What you will do
Copy out the line bearing "Image resolution: width=545" and all the lines after it, to the very end of the material below, exactly as written.
(Beginning of Dataset entries)
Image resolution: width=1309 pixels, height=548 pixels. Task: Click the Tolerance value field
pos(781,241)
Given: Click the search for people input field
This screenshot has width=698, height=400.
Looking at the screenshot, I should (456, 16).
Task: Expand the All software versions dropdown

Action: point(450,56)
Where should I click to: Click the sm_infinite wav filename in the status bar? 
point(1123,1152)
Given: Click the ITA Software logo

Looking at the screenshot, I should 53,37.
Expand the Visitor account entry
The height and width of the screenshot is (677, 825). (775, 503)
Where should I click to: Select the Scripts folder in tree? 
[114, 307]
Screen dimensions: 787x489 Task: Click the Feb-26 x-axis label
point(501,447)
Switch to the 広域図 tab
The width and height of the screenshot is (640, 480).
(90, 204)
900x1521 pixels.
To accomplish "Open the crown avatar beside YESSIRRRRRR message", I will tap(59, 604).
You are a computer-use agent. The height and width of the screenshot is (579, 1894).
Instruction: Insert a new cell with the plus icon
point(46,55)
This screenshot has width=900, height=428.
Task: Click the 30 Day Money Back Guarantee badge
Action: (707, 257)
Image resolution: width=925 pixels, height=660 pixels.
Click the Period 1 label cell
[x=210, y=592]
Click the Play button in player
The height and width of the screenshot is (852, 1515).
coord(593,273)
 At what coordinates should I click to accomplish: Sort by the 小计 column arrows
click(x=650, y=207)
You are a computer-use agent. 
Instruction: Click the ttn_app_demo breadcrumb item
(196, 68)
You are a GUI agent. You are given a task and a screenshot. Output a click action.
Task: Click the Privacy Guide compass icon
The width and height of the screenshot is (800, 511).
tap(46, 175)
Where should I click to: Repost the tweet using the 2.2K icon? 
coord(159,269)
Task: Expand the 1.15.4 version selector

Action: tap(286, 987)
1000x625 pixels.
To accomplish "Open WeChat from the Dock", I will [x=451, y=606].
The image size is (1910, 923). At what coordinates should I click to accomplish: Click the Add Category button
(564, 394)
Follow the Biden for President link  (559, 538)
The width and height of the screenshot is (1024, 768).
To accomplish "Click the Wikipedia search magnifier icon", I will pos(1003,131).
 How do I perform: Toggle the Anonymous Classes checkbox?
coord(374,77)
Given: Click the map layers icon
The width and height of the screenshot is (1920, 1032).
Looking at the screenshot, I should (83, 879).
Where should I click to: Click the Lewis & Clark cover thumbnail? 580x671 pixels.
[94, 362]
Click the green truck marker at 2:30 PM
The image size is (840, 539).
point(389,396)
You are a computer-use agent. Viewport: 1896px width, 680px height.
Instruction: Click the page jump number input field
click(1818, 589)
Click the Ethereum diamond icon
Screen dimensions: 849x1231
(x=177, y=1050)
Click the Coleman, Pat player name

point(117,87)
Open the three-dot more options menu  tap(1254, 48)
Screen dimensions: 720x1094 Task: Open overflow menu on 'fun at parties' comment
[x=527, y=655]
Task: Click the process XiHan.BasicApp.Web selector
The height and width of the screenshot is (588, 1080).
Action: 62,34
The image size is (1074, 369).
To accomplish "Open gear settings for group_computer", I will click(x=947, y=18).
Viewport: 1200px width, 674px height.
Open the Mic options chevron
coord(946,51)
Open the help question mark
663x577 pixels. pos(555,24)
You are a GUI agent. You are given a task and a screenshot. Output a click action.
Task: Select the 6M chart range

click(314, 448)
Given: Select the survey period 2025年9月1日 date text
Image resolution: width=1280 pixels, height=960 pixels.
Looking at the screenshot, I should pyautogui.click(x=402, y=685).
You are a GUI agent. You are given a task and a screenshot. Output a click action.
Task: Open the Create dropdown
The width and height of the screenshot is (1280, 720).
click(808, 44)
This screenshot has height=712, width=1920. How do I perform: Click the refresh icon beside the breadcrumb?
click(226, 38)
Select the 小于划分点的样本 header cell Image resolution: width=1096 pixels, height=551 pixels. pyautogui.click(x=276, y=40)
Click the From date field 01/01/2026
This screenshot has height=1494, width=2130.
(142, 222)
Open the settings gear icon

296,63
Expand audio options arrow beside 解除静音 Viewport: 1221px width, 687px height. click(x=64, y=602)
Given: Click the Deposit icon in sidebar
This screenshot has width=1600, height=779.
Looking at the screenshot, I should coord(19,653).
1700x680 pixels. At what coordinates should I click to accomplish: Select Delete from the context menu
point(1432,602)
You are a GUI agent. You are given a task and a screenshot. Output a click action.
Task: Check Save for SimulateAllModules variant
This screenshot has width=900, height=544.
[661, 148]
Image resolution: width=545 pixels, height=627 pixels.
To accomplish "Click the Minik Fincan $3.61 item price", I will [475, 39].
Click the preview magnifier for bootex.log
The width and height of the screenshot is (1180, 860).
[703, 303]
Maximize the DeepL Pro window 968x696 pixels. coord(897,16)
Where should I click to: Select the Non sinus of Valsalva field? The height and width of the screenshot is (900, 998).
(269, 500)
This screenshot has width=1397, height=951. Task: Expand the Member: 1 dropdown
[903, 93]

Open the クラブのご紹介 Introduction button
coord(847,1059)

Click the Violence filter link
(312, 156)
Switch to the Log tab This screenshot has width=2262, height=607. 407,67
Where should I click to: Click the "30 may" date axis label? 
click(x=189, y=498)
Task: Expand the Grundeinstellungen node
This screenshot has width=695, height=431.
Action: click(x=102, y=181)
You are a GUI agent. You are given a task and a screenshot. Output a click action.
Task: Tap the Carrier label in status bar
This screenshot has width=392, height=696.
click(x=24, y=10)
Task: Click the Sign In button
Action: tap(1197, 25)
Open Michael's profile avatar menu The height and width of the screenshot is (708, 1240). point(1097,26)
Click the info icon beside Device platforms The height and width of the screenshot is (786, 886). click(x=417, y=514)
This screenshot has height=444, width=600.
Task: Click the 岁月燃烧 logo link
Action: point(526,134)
(End of Dataset entries)
Solved problem
Image resolution: width=545 pixels, height=627 pixels.
To accomplish "Click the Minik Fincan $3.61 item price", I will [475, 39].
Click the preview magnifier for bootex.log
The width and height of the screenshot is (1180, 860).
[703, 303]
Maximize the DeepL Pro window 968x696 pixels. coord(897,16)
Where should I click to: Select the Non sinus of Valsalva field? The height and width of the screenshot is (900, 998).
(269, 500)
This screenshot has width=1397, height=951. Task: Expand the Member: 1 dropdown
[903, 93]

Open the クラブのご紹介 Introduction button
coord(847,1059)

Click the Violence filter link
(312, 156)
Switch to the Log tab This screenshot has width=2262, height=607. 407,67
Where should I click to: Click the "30 may" date axis label? 
click(x=189, y=498)
Task: Expand the Grundeinstellungen node
This screenshot has width=695, height=431.
Action: click(x=102, y=181)
You are a GUI agent. You are given a task and a screenshot. Output a click action.
Task: Tap the Carrier label in status bar
This screenshot has width=392, height=696.
click(x=24, y=10)
Task: Click the Sign In button
Action: tap(1197, 25)
Open Michael's profile avatar menu The height and width of the screenshot is (708, 1240). point(1097,26)
Click the info icon beside Device platforms The height and width of the screenshot is (786, 886). click(x=417, y=514)
This screenshot has height=444, width=600.
Task: Click the 岁月燃烧 logo link
Action: point(526,134)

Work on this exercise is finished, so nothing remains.